Now I am arguing from comparison here. If God is going to do that to the house we live in, there’s a continuity in it. It’ll be this house redeemed, and glorified, and resurrected, just as it was in the body of our Lord—it was the Lord Jesus, even with the scars in His hands [Luke 24:39-40; John 20:25-27]. So there’s going to be a continuity in the redemption of this world. It’ll be the same heaven above us and the same glorious orb beneath us, but it’s going to be regenerated, and resurrected, and glorified, and redeemed [Revelation 21:1, 5].
Now that’ll fit all the promises of the Bible. For example, in Psalm 37, “Those that wait upon the Lord shall inherit the earth” [Psalm 37:9]; not as a temporary thing, but as God’s eternal gift, “They that wait upon the Lord shall inherit the earth,” the ninth verse. Now look at the eleventh: “But the meek shall inherit the earth” [Psalm 37:11]. That’s what Jesus said: “Blessed are the meek: for they shall inherit the earth” [Matthew 5:5]. Look at verse 29: “The righteous shall inherit the land, and dwell therein for ever, for ever” [Psalm 37:29], this earth, this planet, redeemed. Isaiah 60 has that same thing [Isaiah 60:21]. Daniel 2:44, “God has given to Jesus an eternal kingdom, down here where these people are.” And, of course, Matthew 5:5 says that.
So in my persuasion, when John sees a new heaven and a new earth [Revelation 21:1], it is not that this present heaven and this present earth have gone into extinction and been burned up like a cinder and thrown on a slag pile, but it is the regeneration, and the renovation, and the redemption, and the cleansing, and the remaking, the glorifying of what God’s hand hath already wrought.
Well, my time’s gone. I wanted to speak, “and there was no more sea” [Revelation 21:1]. And I wanted to speak, “and the skēnē, the tabernacle, the dwelling place of God is with men, and He will skēnoō, and He will tabernacle with them [Revelation 21:3], God with us” [Matthew 1:23]. And I wanted to speak of “the tears wiped away, and no more death, nor sorrow, nor crying, and no more pain; all things new” [Revelation 21:4-5]. And I wanted to speak of “the fountain of the water of life” [Revelation 21:6]; and I wanted to speak of the fellowship with God: “And I will be his God, and he shall be My son” [Revelation 21:7].

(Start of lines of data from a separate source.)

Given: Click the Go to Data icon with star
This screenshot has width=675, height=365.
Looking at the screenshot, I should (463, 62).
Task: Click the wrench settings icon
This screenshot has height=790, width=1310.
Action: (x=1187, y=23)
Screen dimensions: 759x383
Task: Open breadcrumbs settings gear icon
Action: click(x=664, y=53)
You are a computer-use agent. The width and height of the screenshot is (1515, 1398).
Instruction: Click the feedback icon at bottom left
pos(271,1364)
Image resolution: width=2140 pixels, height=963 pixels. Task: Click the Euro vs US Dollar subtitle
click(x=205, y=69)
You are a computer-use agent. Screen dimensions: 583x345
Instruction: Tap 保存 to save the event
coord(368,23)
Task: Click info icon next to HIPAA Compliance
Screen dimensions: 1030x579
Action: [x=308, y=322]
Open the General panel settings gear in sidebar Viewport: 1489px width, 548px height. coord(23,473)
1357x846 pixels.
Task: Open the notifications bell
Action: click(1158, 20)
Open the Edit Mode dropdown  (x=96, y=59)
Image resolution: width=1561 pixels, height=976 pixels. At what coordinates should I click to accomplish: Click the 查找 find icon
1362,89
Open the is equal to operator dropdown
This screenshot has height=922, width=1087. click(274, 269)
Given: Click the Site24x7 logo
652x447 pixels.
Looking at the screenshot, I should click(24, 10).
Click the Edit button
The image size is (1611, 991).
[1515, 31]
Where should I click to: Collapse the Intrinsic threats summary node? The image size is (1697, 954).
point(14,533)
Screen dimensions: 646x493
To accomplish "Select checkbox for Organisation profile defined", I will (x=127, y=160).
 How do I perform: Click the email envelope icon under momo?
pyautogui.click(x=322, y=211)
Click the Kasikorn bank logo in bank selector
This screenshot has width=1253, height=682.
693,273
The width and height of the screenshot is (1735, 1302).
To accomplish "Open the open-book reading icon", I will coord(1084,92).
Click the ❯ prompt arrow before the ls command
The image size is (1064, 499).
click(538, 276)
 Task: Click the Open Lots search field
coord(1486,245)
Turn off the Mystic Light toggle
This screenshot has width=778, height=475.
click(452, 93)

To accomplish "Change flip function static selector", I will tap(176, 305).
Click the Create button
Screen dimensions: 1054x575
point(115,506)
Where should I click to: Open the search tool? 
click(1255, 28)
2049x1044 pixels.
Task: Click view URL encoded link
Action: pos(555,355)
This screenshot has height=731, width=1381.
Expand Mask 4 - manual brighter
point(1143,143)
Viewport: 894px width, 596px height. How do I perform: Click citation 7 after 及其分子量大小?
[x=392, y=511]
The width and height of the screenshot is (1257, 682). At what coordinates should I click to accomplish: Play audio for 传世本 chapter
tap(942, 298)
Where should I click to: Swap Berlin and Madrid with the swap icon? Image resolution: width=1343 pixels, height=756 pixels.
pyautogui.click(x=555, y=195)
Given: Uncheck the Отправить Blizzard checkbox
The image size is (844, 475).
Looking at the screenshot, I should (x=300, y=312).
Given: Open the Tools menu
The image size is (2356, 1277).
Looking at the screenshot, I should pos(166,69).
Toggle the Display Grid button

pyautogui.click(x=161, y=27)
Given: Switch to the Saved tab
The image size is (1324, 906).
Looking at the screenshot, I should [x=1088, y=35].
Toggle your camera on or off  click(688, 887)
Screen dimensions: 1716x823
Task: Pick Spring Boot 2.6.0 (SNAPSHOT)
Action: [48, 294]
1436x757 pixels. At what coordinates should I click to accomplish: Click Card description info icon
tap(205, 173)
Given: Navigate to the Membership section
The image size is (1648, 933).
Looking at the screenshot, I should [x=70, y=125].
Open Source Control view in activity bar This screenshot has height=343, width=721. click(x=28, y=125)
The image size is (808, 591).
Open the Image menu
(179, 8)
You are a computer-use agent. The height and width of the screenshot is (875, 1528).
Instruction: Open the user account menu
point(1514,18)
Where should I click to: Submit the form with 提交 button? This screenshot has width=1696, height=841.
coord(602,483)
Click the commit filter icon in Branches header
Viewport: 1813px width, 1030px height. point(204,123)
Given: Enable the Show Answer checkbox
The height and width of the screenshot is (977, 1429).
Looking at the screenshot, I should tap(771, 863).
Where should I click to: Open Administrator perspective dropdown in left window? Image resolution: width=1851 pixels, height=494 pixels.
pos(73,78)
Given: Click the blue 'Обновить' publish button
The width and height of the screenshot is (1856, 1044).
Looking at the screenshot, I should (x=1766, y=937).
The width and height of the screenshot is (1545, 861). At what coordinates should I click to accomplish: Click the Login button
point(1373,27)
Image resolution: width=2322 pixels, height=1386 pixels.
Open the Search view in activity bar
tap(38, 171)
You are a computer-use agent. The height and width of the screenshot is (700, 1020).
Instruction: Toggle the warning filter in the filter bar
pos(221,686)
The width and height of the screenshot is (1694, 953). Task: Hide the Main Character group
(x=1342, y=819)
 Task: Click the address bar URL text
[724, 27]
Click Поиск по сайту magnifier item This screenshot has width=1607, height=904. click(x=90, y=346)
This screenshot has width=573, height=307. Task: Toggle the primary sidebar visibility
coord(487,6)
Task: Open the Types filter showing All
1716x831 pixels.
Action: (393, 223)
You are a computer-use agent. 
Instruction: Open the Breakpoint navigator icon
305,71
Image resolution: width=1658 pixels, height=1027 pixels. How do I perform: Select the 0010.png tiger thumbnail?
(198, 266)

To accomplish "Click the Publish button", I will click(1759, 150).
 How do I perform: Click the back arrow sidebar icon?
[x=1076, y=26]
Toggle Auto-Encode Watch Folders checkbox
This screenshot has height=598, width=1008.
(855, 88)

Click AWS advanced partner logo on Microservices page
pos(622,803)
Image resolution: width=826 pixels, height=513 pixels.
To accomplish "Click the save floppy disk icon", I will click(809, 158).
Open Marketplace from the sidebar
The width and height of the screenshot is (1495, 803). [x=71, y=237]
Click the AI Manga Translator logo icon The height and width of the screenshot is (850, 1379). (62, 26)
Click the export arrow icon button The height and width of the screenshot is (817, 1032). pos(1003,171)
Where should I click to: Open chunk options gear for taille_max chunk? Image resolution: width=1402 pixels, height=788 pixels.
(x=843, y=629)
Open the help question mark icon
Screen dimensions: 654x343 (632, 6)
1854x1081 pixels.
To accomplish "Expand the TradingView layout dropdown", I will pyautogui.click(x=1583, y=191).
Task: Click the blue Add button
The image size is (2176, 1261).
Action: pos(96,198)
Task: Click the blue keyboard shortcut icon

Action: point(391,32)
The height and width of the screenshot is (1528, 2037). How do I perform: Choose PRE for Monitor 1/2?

Now listen, that’s just too meaningful not to mention. So we’ll just do that next Sunday. We’ll just do that next Sunday, “no more death, neither sorrow, nor crying. No more pain; God wipe away the tears…I make all things new” [Revelation 21:4-5]. Oh, what a prospect does the Lord hold out for His children who love Him! [2 Corinthians 2:9].
Now, Brother Till, choir, dear people, sing our song of appeal. Somebody you give your heart to Jesus today; to come into the fellowship of the church; while we make this appeal and sing this song, sweet song, the by and by of God’s promise to His children, while we sing it, to give your heart to Jesus or to put your life with us in the church, would you come and stand by me, while all of us stand and sing together?